According to the study conducted between May and June this year, Strathmore, Mount Kenya, and Aga Khan universities are top beneficiaries of research funding among private universities, the three listed as seventh, ninth, and tenth overall in the combined category of public and private universities.
The study captioned “The State of Research Funding in Kenyan Universities” indicated that the research endeavours for the three universities were funded to the tune of Sh100 million, Sh87 million, and Sh75 million respectively.
CPS International however called for more funding with the current allocations for research falling far below 2 per cent of GDP, a threshold recommended by the United Nations Educational, Scientific and Cultural Organization (UNESCO).
CPS International Research Director, Prof Herman Manyora, also urged the private sector to fund research in universities to bridge the existing gap.
“Research is such an expensive undertaking, there’s no way government can fund it even if they were to play according to the rules,” Prof Manyora said when he released the report.
“There’s need for other players to come on board and thus we recommend that universities partners with the private sector in addition to enhanced financing of research,” he added.
The National and County governments were singled out as key financiers of research in Kenyan universities at 68 per cent, with businesses and NGOs contributing 32 per cent.
According to the research, top 10 public universities in the 2018 academic year received a total of Sh1.5 billion in research funding compared to top ten private universities that received Sh117 million.
Jomo Kenyatta University of Agriculture and Technology (JKUAT), Egerton University, Maseno University, Masinde Muliro University of Science and Technology (MMUST), University of Eldoret, Technical University of Kenya (TUK), and South Eastern Kenya University completed the top ten list of most funded public universities, the seven receiving Sh236.5 million, Sh122.4 million, Sh108 million, Sh90.6 million, Sh70.4 million, Sh50.1 million, and Sh27.2 million for research.
The United States International University (USIU), KCA University, Catholic University of Eastern Africa (CUEA), Management University of Africa, St. Paul’s University, African Nazarene University, and Daystar University completed the top 10 chart among private universities with Sh56 million, Sh51.7 million, Sh29.5 million, Sh25.5 million, Sh24 million, Sh23.8 million, and Sh22.8 million in research funding respectively.

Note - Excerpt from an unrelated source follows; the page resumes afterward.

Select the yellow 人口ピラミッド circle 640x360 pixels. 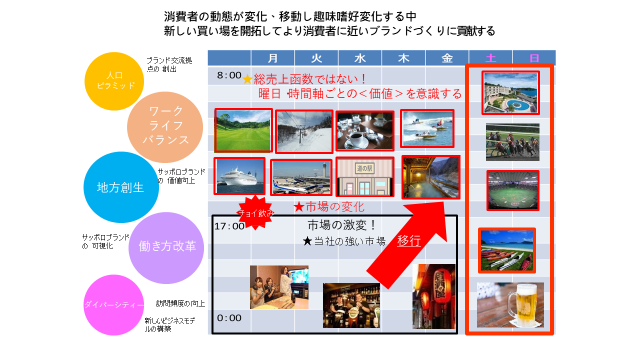(115, 81)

The top 10 national universities received Sh611 million in research funding from businesses, NGOs and other donors.
The funding for top ten public universities from businesses, NGOs and other donors was reported at Sh464 million with that for top ten private universities placed at Sh496 million.
In the combined category for public and private universities, JKUAT was listed fourth most funded tertiary institution for research with Sh236.5 million.
Egerton University, Maseno University, and MMUST were listed fifth, sixth, and eighth, with Sh122.4 million, Sh108 million, and Sh90.6 million respectively.
In the non-State funding category, Kenyatta University, the University of Nairobi, and Strathmore University received the most funding at Sh95 million, Sh88 million and Sh78.8 million respectively.
Mount Kenya University, Aga Khan University, Moi University, JKUAT, KCA University, Egerton University, and USIU followed with a funding of Sh71 million, Sh65 million, Sh64 million, Sh53.7 million, Sh47 million, Sh43.6 million and Sh42 million from non-State actors respectively.
Overall, the University of Nairobi, Egerton University, and Kenyatta University received government capitation of Sh6.3 billion, Sh2.8 billion, and Sh3.1 billion in the 2017/18 financial year against an estimated student population of 26,009, 15,223, and 21,029 respectively.
JKUAT, TUK, Technical University of Mombasa, University of Nairobi, and Machakos University College received Sh1.7 billion, Sh1 billion, Sh0.77 billion, Sh1.1 billion and Sh0.34 billion respectively in government capitation against a student population of 12,029, 8,636, 4,520, 14,275, and 5,056.